Coronavirus, appello Onu/ Il segretario Guterres: “L’Intera umanità è in pericolo”

- Claudio Franceschini

Coronavirus, l’appello dell’Onu: il segretario generale Antonio Guterres ha parlato di una minaccia per tutta l’umanità e lanciato un piano di donazioni per raccogliere 2 miliardi di dollari

Antonio Guterres Onu lapresse 2020
Antonio Guterres, segretario generale dell'Onu (Foto LaPresse)

Due miliardi di dollari per aiutare le nazioni più vulnerabili al Coronavirus. E’ questo il piano lanciato da Antonio Guterres, segretario generale dell’Onu, per combattere la diffusione del Covid-19: ormai la pandemia non riguarda più soltanto l’Europa occidentale, il virus si è espanso in tutto il mondo e, per esempio, è notizia della settimana scorsa la quarantena in cui si è messa l’Uganda. Naturalmente, la diffusione del Coronavirus nei Paesi più poveri è un enorme rischio: mancanza di strutture adeguate, soggetti maggiormente a rischio e dunque possibilità di una mortalità più elevata. Come dunque si apprende dal Palazzo di Vetro, stando al comunicato di Agenzia Nova, Guterres avrebbe lanciato un appello affinchè si possano raccogliere donazioni fino a 2 miliardi di dollari.

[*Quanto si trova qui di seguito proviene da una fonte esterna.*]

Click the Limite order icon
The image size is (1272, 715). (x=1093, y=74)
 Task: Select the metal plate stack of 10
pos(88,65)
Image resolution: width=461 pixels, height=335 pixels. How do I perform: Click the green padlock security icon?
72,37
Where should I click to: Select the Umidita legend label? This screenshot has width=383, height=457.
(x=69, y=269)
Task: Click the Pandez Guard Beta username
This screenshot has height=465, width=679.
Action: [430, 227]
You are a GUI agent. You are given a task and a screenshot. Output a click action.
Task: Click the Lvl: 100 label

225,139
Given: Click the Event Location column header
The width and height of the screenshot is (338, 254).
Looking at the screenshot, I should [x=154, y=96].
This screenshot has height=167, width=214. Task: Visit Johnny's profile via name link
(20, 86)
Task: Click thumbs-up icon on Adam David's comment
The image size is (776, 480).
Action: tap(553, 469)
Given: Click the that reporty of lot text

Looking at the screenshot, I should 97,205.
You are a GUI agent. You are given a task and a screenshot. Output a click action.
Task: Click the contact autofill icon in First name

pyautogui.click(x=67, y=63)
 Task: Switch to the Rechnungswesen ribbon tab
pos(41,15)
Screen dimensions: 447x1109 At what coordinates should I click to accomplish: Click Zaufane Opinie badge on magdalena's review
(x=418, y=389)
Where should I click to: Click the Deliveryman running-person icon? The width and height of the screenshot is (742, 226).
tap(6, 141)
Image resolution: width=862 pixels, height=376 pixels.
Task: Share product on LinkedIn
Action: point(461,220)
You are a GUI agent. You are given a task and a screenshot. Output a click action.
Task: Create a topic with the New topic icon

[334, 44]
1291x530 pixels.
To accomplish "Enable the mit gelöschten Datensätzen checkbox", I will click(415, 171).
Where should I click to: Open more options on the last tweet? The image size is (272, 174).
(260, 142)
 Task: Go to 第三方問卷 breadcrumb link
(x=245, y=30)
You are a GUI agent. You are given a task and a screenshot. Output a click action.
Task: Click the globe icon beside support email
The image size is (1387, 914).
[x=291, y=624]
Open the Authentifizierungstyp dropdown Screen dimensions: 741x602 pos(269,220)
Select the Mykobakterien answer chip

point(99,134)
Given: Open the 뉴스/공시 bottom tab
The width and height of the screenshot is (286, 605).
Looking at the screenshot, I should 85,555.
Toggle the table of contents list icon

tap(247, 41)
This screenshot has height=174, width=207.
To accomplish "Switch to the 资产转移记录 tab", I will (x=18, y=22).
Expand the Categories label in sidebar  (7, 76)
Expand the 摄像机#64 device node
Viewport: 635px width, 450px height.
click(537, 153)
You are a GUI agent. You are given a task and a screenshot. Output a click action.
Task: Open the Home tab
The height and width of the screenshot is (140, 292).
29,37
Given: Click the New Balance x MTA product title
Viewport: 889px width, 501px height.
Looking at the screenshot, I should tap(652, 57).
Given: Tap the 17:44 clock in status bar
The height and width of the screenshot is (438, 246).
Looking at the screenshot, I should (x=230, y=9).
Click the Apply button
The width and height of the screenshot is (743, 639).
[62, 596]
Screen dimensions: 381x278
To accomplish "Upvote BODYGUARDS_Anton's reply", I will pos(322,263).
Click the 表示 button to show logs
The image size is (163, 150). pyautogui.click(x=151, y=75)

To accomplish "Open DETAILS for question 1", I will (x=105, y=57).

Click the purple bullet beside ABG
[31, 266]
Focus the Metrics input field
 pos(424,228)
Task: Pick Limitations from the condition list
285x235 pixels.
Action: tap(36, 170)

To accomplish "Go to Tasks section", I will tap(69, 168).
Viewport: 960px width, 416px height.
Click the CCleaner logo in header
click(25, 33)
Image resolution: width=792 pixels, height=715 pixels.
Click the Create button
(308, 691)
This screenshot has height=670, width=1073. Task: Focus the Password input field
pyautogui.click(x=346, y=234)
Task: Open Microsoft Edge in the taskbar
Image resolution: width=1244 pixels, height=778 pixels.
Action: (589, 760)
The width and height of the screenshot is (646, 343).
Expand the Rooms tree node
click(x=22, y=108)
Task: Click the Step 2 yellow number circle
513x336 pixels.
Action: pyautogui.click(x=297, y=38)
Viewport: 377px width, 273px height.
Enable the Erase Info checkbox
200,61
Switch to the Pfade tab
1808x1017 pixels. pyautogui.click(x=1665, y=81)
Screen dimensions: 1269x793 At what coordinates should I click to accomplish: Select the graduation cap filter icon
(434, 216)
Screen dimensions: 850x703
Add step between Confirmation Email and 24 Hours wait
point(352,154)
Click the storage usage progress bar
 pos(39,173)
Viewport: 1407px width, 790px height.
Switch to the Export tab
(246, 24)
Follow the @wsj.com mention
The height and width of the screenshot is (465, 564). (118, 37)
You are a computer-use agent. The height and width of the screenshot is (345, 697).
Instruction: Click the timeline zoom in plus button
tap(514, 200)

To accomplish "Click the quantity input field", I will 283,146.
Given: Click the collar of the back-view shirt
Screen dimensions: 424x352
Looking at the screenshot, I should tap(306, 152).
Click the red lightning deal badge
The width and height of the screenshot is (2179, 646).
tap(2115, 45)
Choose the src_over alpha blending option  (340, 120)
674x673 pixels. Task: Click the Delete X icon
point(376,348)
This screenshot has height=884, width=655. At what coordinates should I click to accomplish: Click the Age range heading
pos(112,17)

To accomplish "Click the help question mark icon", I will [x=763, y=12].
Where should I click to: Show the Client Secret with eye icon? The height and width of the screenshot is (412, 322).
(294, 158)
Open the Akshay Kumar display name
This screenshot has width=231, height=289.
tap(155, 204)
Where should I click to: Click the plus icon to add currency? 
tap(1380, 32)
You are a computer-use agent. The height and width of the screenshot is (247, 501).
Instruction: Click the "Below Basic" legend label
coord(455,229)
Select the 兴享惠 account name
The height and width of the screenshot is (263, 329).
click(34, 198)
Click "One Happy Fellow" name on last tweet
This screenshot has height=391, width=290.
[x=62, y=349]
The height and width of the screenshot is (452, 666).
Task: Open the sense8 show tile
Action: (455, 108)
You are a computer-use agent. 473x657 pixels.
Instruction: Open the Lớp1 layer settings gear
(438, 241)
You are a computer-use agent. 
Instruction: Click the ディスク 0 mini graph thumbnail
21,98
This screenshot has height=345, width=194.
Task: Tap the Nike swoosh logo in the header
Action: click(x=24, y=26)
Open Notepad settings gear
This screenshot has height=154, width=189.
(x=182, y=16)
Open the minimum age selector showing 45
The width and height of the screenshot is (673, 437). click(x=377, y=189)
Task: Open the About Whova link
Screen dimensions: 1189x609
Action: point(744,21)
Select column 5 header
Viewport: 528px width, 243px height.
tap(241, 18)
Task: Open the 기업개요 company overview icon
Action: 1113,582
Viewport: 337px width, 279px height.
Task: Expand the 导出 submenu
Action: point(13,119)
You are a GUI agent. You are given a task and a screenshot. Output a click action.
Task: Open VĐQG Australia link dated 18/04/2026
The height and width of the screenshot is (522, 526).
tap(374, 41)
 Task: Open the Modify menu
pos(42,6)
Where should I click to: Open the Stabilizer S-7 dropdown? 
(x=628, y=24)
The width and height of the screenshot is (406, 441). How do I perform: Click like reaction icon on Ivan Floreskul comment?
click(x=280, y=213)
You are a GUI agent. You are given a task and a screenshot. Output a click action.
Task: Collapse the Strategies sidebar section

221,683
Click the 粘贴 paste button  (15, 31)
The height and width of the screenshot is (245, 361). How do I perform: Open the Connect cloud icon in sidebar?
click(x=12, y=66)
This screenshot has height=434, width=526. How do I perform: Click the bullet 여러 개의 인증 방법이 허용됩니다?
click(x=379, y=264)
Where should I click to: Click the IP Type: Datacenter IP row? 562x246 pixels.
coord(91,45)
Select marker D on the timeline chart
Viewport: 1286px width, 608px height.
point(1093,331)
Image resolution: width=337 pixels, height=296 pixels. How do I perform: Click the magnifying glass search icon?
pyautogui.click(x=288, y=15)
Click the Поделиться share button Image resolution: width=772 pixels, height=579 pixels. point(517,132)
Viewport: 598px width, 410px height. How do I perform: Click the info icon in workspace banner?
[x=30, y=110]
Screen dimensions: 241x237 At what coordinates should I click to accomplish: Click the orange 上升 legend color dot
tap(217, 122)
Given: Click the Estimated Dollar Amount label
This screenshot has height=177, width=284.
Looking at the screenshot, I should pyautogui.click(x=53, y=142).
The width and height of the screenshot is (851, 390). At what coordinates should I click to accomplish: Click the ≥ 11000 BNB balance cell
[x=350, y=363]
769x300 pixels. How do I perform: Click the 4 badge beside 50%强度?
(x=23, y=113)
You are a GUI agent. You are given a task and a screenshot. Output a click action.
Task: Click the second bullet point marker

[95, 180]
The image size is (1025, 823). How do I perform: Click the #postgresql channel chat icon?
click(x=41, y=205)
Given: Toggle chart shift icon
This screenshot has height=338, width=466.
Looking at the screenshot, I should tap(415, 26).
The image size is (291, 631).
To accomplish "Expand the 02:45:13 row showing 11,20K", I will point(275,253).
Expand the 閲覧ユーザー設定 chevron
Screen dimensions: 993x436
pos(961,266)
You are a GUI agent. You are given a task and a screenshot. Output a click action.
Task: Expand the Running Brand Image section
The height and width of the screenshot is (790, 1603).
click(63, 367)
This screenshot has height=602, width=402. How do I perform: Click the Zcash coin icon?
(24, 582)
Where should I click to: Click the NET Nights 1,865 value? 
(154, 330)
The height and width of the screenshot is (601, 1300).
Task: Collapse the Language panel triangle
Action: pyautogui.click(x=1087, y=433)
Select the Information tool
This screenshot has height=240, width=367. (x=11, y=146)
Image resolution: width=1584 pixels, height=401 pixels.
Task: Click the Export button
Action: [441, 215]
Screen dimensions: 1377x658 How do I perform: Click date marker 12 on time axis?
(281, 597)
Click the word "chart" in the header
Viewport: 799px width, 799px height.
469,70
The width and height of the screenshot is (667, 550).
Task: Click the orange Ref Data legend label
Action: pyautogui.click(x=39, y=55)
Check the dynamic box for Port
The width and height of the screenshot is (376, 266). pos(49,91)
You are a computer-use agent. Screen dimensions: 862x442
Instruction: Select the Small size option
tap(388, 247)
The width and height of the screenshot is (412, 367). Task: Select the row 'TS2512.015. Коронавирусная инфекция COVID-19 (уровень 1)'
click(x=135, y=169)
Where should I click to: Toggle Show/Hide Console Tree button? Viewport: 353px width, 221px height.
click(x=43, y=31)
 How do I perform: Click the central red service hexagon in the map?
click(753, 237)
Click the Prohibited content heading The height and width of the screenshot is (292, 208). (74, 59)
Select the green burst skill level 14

CORONAVIRUS, IL PIANO DELL’ONU

“L’intera umanità è minacciata”: così il Segretario Generale dell’Onu ha introdotto il tema delle donazioni. Il piano di coordinamento delle Nazioni Unite prevede una risposta umanitaria a livello globale. Su Televideo si parla anche delle zone nel mondo sulle quali intervenire: Sud America, Africa, Medio Oriente e Asia. Come detto, il tema centrale è quello di proteggere le persone più esposte al Coronavirus: “bambini, anziani, disabili e malati cronici”, perché come ormai è noto il Covid-19 si manifesta in forme molto più pericolose in soggetti con patologie pregresse o sistemi immunitari più deboli. Guterres ha anche voluto chiarificare che “non dobbiamo combattere la pandemia a spese delle altre emergenze”, ed è per questo che l’Onu ha pensato al sistema delle donazioni. Ora, servirà una risposta congiunta da parte di tutti i governi: la speranza è che il Coronavirus in queste zone del mondo venga arrestato quanto prima, o comunque possa essere “controllato” nel migliore dei modi.